== DOCUMENT EXCERPT ==

#####

An efficient confidentiality protection solution for pub/sub system

Jinglei Pei¹,
Yuyang Shi¹,
Qingling Feng¹,
Ruisheng Shi ORCID: orcid.org/0000-0003-2490-6934^1,2,
Lina Lan^1,2,
Shui Yu³,
Jinqiao Shi^1,2 &
…
Zhaofeng Ma^1,2

Cybersecurity volume 6, Article number: 34 (2023) Cite this article

1787 Accesses
Metrics details

Abstract

Publish/subscribe(pub/sub) systems are widely used in large-scale messaging systems due to their asynchronous and decoupled nature. With the population of pub/sub cloud services, the privacy protection problem of pub/sub systems has started to emerge, and events and subscriptions are exposed when executing event matching on untrustworthy cloud brokers. However, as the number of subscriptions increases, the effectiveness of the previous confidentiality protection approaches declines drastically. In this paper, we propose SBM (scalable blind matching), an effective confidentiality protection scheme for pub/sub systems. To the best of our knowledge, SBM is the first scheme that applies order-preserving encryption algorithm to protect the system’s confidentiality and ensure its scalability. In this scheme, SBM-I is highly effective in subscription matching but is unable to achieve ideal security IND-OCPA, whereas SBM-II is suggested to ensure system security and SGX is used to reduce interaction and boost ciphertext matching performance. The experiment demonstrates that this method has better matching performance compared to others: the average matching time of SBM-I is 3–4 orders of magnitude faster than the matching algorithm MP and SGX-based algorithm SCBR when the number of subscriptions is 500,000, and the average matching time of SBM-II is 40 times faster than MP and 24 times than SCBR.

Introduction

Publish/subscribe (pub/sub) communication architecture has been widely used in large-scale information transmission systems, such as smart buildings (Kumar et al. 2019), e-health systems (Ion et al. 2012), intelligent traffic monitoring systems (Nabeel et al. 2013), and stock monitoring systems Ding et al. (2020), due to its ability to provide complete decoupling in time, space, and synchronization between communication entities (Eugster et al. 2003).

Pub/sub cloud services (Amazon 2022; Google 2022; Microsoft 2022) are widely used with the advent of cloud computing. As shown in Fig. 1, an increasing number of developers choose to externalize services, such as event matching and routing, to public infrastructures, rather than build services themselves. This strategy accelerates time-to-market, lowers operational costs, and brings huge economic advantages to developers.

A pub/sub system usually consists of three participants: (1) publishers which publish events to the system; (2) subscribers that register interested subscriptions to the system; (3) brokers that serve as pub/sub middleware and are responsible for subscription storage, event matching and routing. The system workflow is shown in Fig. 2.

1.
As app clients, publishers and subscribers send subscriptions and events to the app server respectively.
2.
Subscriptions and events are encrypted on the app server and then sent to the untrustworthy broker.
3.
The broker performs event matching and routing, then return matched events to the app server.
4.
The server decrypts matched events and then returns them to the corresponding subscriber.

#####

== PROVIDED DATA ==
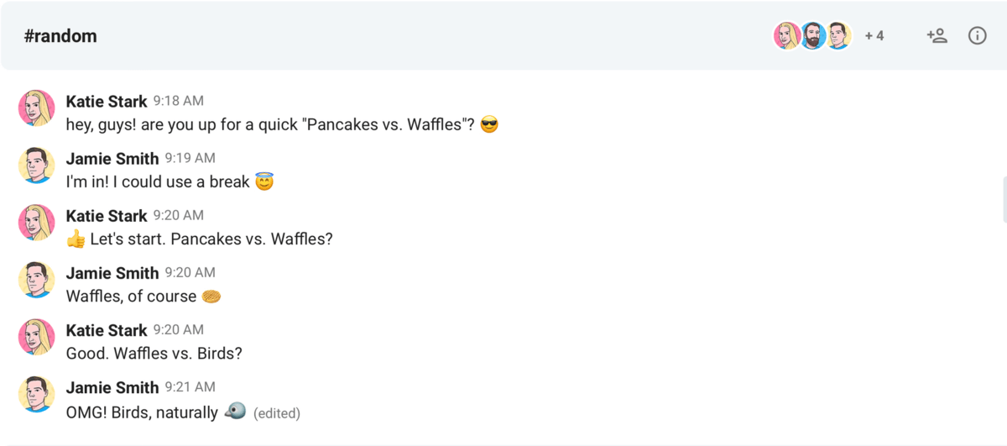Click Katie Stark's avatar beside 'Waffles vs. Birds?'
This screenshot has height=446, width=1007.
point(37,337)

#####

== GIVEN EXERCISE 1 ==
From the pub/sub confidentiality paper excerpt, write out the passage starting with "A pub/sub system" and going on through "the untrustworthy broker.".
== GIVEN EXERCISE 2 ==
Render this sentence from the pub/sub confidentiality paper excerpt in Spanish: "This strategy accelerates time-to-market, lowers operational costs, and brings huge economic advantages to developers."
== GIVEN EXERCISE 3 ==
Proceed with the pub/sub confidentiality paper excerpt, picking up after its final numbered step.

== EXERCISE ANSWER 1 ==
A pub/sub system usually consists of three participants: (1) publishers which publish events to the system; (2) subscribers that register interested subscriptions to the system; (3) brokers that serve as pub/sub middleware and are responsible for subscription storage, event matching and routing. The system workflow is shown in Fig. 2.

1.
As app clients, publishers and subscribers send subscriptions and events to the app server respectively.
2.
Subscriptions and events are encrypted on the app server and then sent to the untrustworthy broker.

== EXERCISE ANSWER 2 ==
Esta estrategia acelera el tiempo de comercialización, reduce los costos operativos y aporta enormes ventajas económicas a los desarrolladores.

== EXERCISE ANSWER 3 ==
However, the development of pub/sub cloud service is accompanied by serious data privacy issues. Cloud services deployed in the public domain are unreliable and attackable, which can lead to the disclosure of sensitive user data and even significant financial losses. To solve the problem, some privacy protection schemes (Kumar et al. 2019; Ion et al. 2012; Raiciu and Rosenblum 2006; Shikfa et al. 2009; Choi et al. 2010; Pal et al. 2012; Tariq et al. 2013; Pires et al. 2016; Barazzutti et al. 2015; Arnautov et al. 2018) have been proposed. Some of the current approaches are based on the security of cryptographic algorithms, while many researchers utilize SGX to safeguard the system’s confidentiality.

With the increasingly widespread use of pub/sub systems, the number of subscriptions is growing to tens of millions. However, none of current approaches can meet the performance requirements of a large-scale pub/sub system. Their performance degrades significantly when the number of subscriptions grows. The underlying reason is that these methods must compare the events with encrypted subscriptions item by item when performing event matching. So it is vital to design an efficient privacy protection scheme for large-scale pub/sub systems so that the broker can provide effective event matching and routing while only knowing the events and subscription ciphertexts.

In plaintext matching of events, subscriptions are usually stored by an efficient data structure (Qian et al. 2014; Ji and Jacobsen 2018; Qian et al. 2014) and the mismatched ones are filtered out directly, thus greatly reducing the number of subscriptions should be compared and decreasing the time complexity of the algorithm. Inspired by it, we propose an efficient ciphertext matching scheme, Scalable Blind Matching (SBM).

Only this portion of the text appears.